§ What the exercise asks:
Turn the lines of text in the data below into a numbered list, skipping any blank lines. Leave the pictures out.
═════ Provided entries ═════
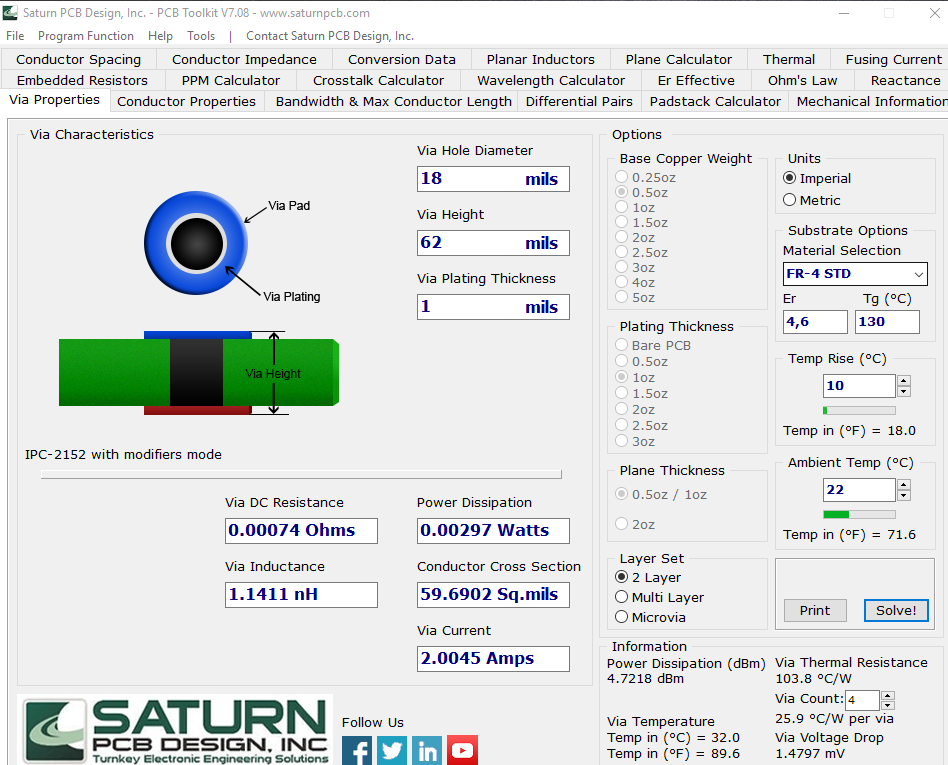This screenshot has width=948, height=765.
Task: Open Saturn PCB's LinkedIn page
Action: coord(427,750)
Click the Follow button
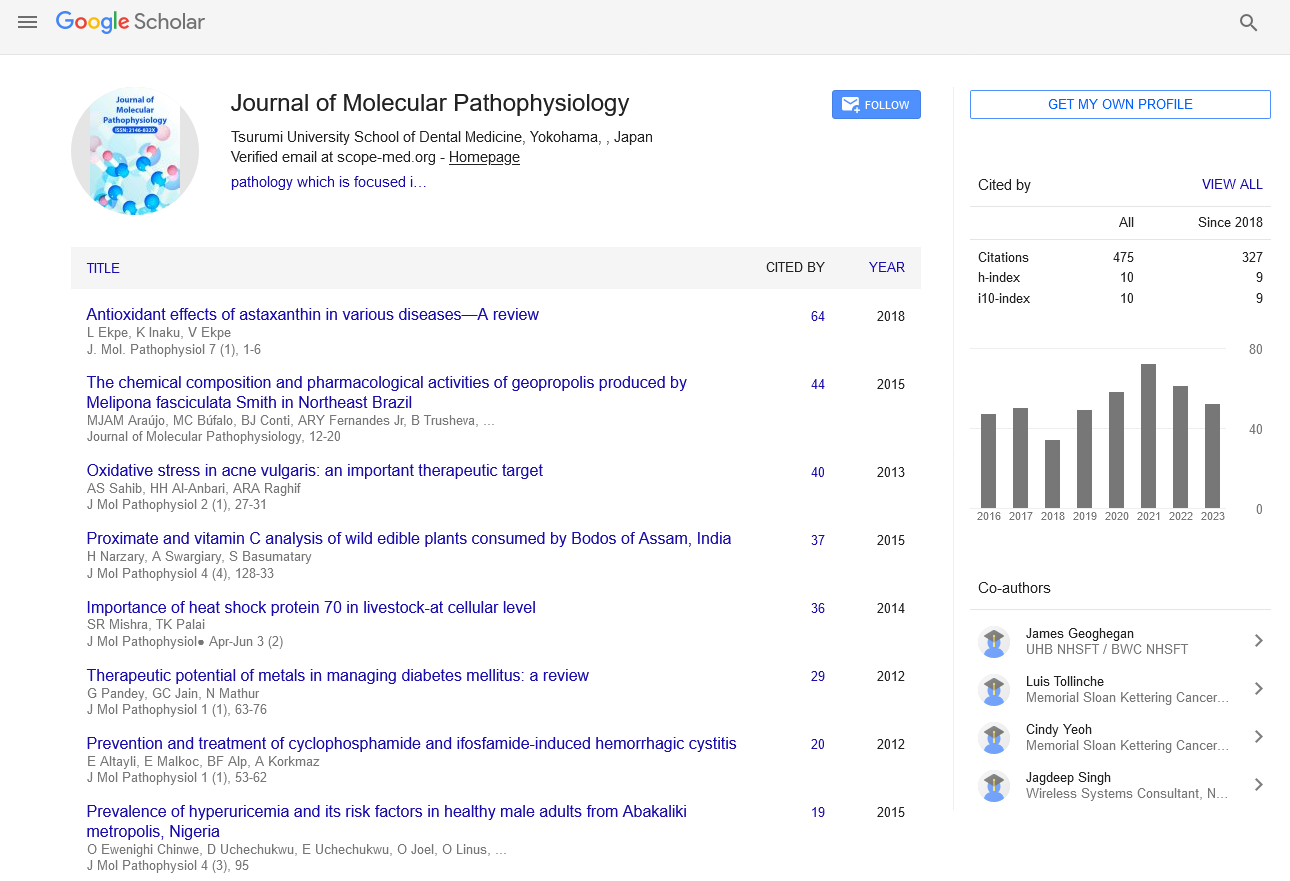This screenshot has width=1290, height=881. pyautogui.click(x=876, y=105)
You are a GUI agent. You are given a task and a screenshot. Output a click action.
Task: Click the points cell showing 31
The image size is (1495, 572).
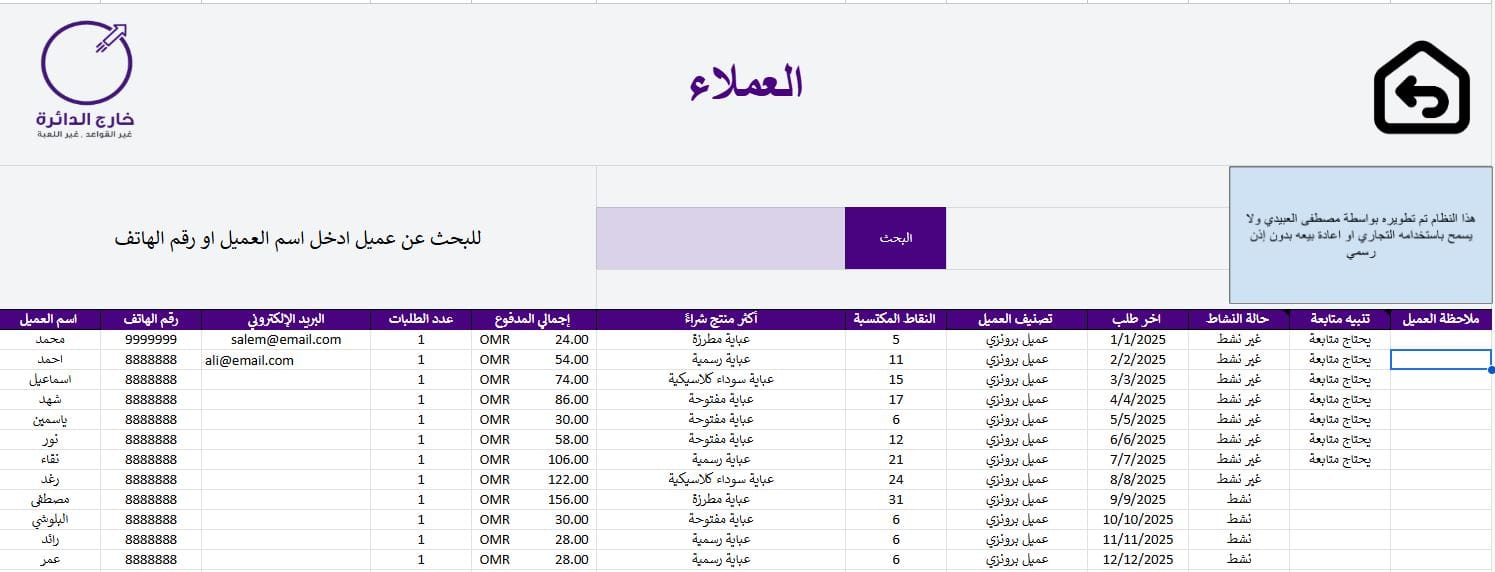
═════
§ Answer:
1. This screenshot has width=948, height=765.
2. Task: Open Saturn PCB's LinkedIn page
3. Action: coord(427,750)
4. Click the Follow button
5. This screenshot has width=1290, height=881. pyautogui.click(x=876, y=105)
6. You are a GUI agent. You are given a task and a screenshot. Output a click action.
7. Task: Click the points cell showing 31
8. The image size is (1495, 572).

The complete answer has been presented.